There are several techniques for maintaining privacy in deep learning, including:

Differential Privacy: This is a mathematical framework that adds noise to data before they are processed by a deep learning model. This ensures that the model cannot learn individual-level information, thus preserving the privacy of the data [50].

Federated Learning: This technique allows training a deep learning model on decentralized data. Instead of collecting all the data in a centralized location, the data are kept locally and only the model parameters are shared between devices or nodes [51]. This approach ensures that the data are not exposed and individual privacy is preserved.

Homomorphic Encryption: This is a technique that allows computations to be performed on encrypted data without decrypting them. This technique ensures that the data remain encrypted throughout the computation process, thus preserving the privacy of the data [2,3,4,5,6,7,8,9,10,11].

Secure Multi-Party Computation: This is a technique that allows multiple parties to participate in a computation without revealing their input [52]. This approach ensures that the data remain private during the computation process.

Overall, privacy preservation is critical in deep learning, especially for applications involving sensitive data. The above techniques and methods can be used to ensure that the privacy of individuals is maintained when using deep learning models.

2.2. Matrix Multiplication in Privacy-Preserving Neural Networks

Matrix operations are commonly used in the development of privacy-preserving neural networks (PPNNs) for various tasks such as image recognition, natural language processing, and speech recognition. Some of the key places where matrix operations are used in PPNN are:

Data preparation: Data are typically represented as a matrix in PPNN, where each row of the matrix represents an input example and each column represents a feature of the example.

Weight initialization: In a PPNN, the weights connecting neurons in different layers are typically initialized as random matrices.

Forward propagation: In forward propagation, the input matrix is multiplied by the weight matrix of the first layer, an activation function is applied to the resulting matrix, and the result is passed to the next layer [53].

Backpropagation: In the backpropagation process, the gradients of the loss function are calculated with respect to the weights of the PPNN, which is usually performed using matrix calculus [54].
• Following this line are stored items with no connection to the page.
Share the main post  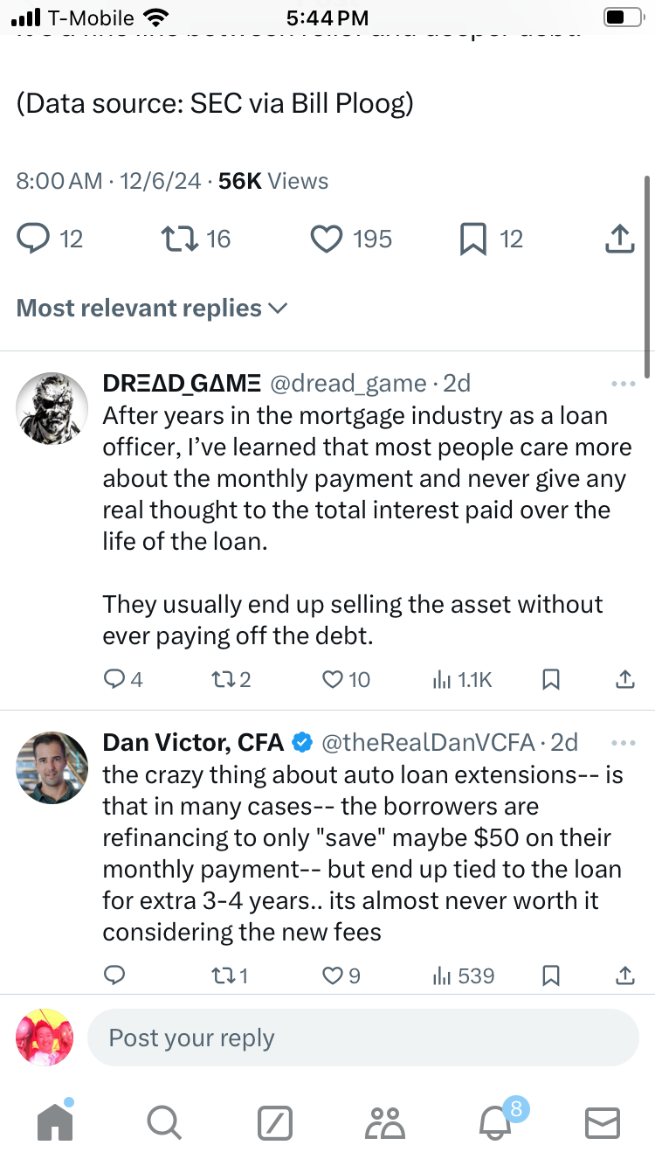tap(618, 239)
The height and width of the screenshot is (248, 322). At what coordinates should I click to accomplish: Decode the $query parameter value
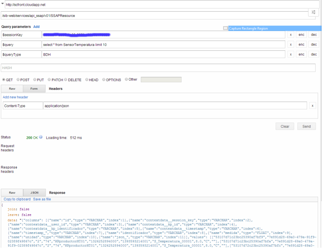click(x=313, y=44)
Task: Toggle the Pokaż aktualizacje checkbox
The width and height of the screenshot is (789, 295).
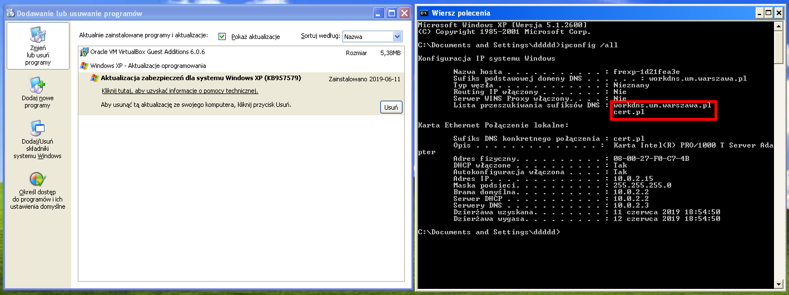Action: coord(222,36)
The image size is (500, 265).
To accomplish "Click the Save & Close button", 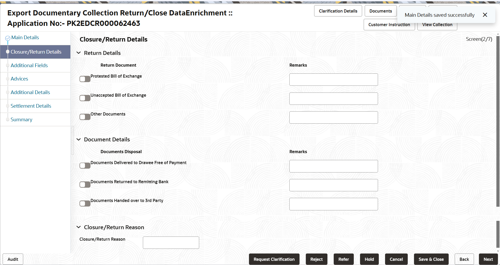I will 431,259.
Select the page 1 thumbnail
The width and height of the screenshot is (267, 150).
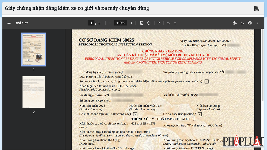pos(34,49)
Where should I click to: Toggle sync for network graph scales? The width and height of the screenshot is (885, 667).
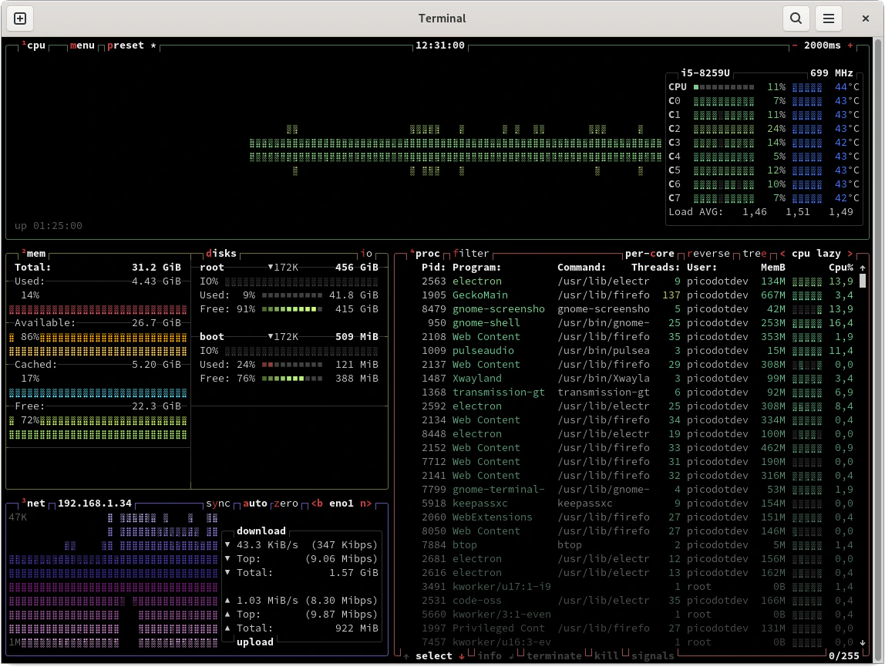click(218, 503)
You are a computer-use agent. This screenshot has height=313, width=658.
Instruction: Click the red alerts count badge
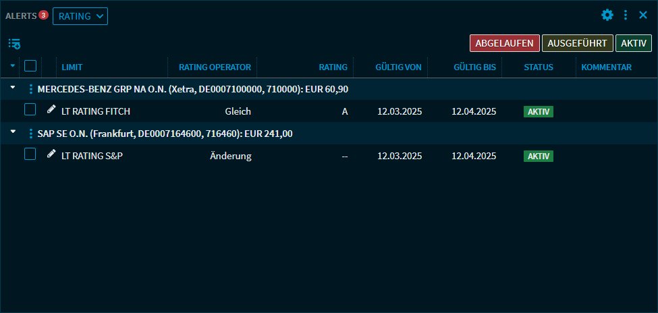43,15
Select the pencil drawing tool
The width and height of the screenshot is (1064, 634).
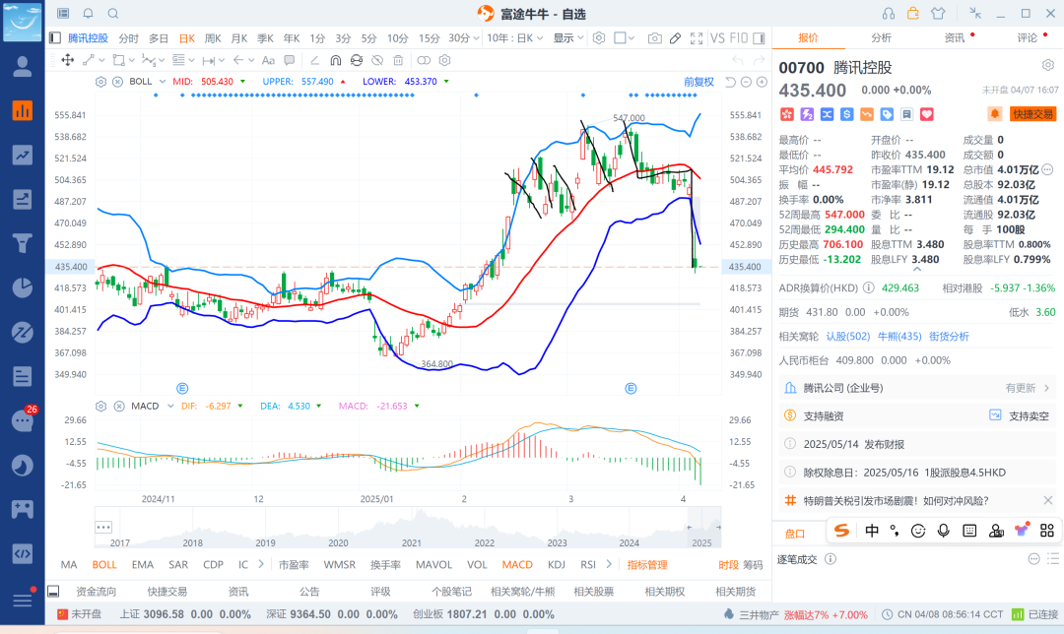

Gradient descent: The weights of the network are updated using an optimization algorithm such as gradient descent, where the gradients are multiplied by a learning rate and the result is subtracted from the current weights [55].

Convolutional layers: In convolutional neural networks (CNNs), the convolutional operation is performed using matrix multiplication between the input and the filter kernel [56].

Overall, matrix operations are an essential part of neural network development and training, as they enable efficient computation of complex mathematical operations with large amounts of data.

3. Homomorphic Encryption Libraries

Rivest, Adleman, and Dertuzos [57] published the initial efforts to construct a homomorphic cipher in 1978. This work provided an essential theoretical foundation for HE. After several decades, the construction of an efficient homomorphic cipher that can be used in practice is still an open question [58].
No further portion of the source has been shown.